Le nuove categorie che hanno diritto al bonus carburante

L'agevolazione si applica all'acquisto di carburante utilizzato per i seguenti scopi: trazione dei mezzi utilizzati per l'esercizio delle attività; riscaldamento delle serre e dei fabbricati produttivi adibiti all'allevamento degli animali. Si ha diritto a questa nuova formula di agevolazione per le spese sostenute nel corso del quarto trimestre dell'anno, vale a dire da settembre a dicembre 2022, che devono essere comprovate tramite le relative fatture d'acquisto, al netto dell'iva.

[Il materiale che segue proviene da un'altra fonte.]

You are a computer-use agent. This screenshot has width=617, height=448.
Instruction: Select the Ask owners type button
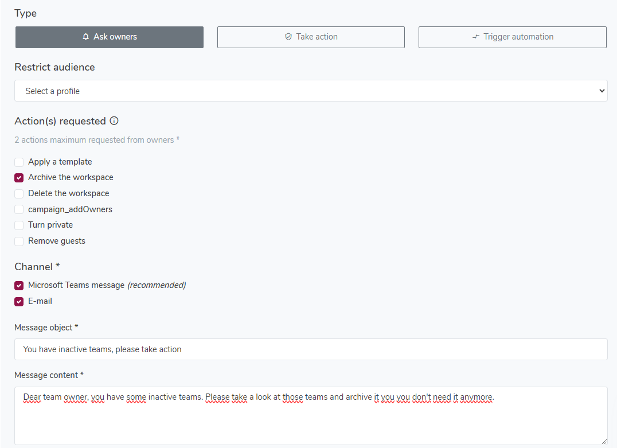109,37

Il credito d'imposta del 20% sulle spese sostenute per l'acquisto di carburante sarà cumulabile con altre agevolazioni applicabili agli stessi costi, a patto che il valore complessivo non superi quello dei costi.

C'è un motivo preciso se il prezzo del diesel ha superato quello della benzina

Il bonus carburante, inoltre, è utilizzabile esclusivamente in compensazione fino al 30 giugno 2023 o fino al 31 dicembre 2023. Nella bozza del dl aiuti ter sono indicate provvisoriamente due potenziali scadenze. Le imprese agricole, agromeccaniche e della pesca possono cedere per intero ad altri soggetti, compresi gli istituti di credito e gli altri intermediari, il credito di imposta a cui hanno diritto. È possibile, inoltre, procedere con due ulteriori cessioni, ma solo nei confronti di banche e intermediari finanziari, società appartenenti a un gruppo bancario, imprese di assicurazione. In caso di cessione del credito d’imposta, le imprese beneficiarie sono tenute a richiedere il visto di conformità dei dati relativi alla documentazione che attesta la sussistenza dei presupposti che danno diritto al bonus carburante. In ogni caso, per tutti i dettagli sulla misura a sostegno delle attività agricole, agromeccaniche e della pesca, è necessario attendere la pubblicazione del nuovo provvedimento in Gazzetta ufficiale.

Il taglio delle accise e i prezzi dei carburanti aggiornati

Il decreto aiuti bis, intanto, ha prorogato il taglio delle accise su gasolio e benzina fino al prossimo 5 ottobre, mentre in base all'elaborazione di Quotidiano Energia dei dati comunicati dai gestori all'osservaprezzi del Mise aggiornati alle 8 del 19 settembre, scendono ancora i prezzi dei carburanti. Recependo i ribassi degli ultimi giorni, i prezzi praticati sul territorio mostrano medie in calo su diesel e benzina. Il prezzo medio nazionale praticato della benzina in modalità self è 1,689 euro al litro, con i diversi marchi compresi tra 1,680 e 1,700 euro. Il prezzo medio praticato del diesel self va a 1,799 euro al litro, con le compagnie tra 1,788 e 1,805 euro al litro. I prezzi praticati del gpl, invece, si posizionano tra 0,795 a 0,819 euro al litro, mentre il prezzo medio del metano auto si colloca tra 2,920 e 3,384.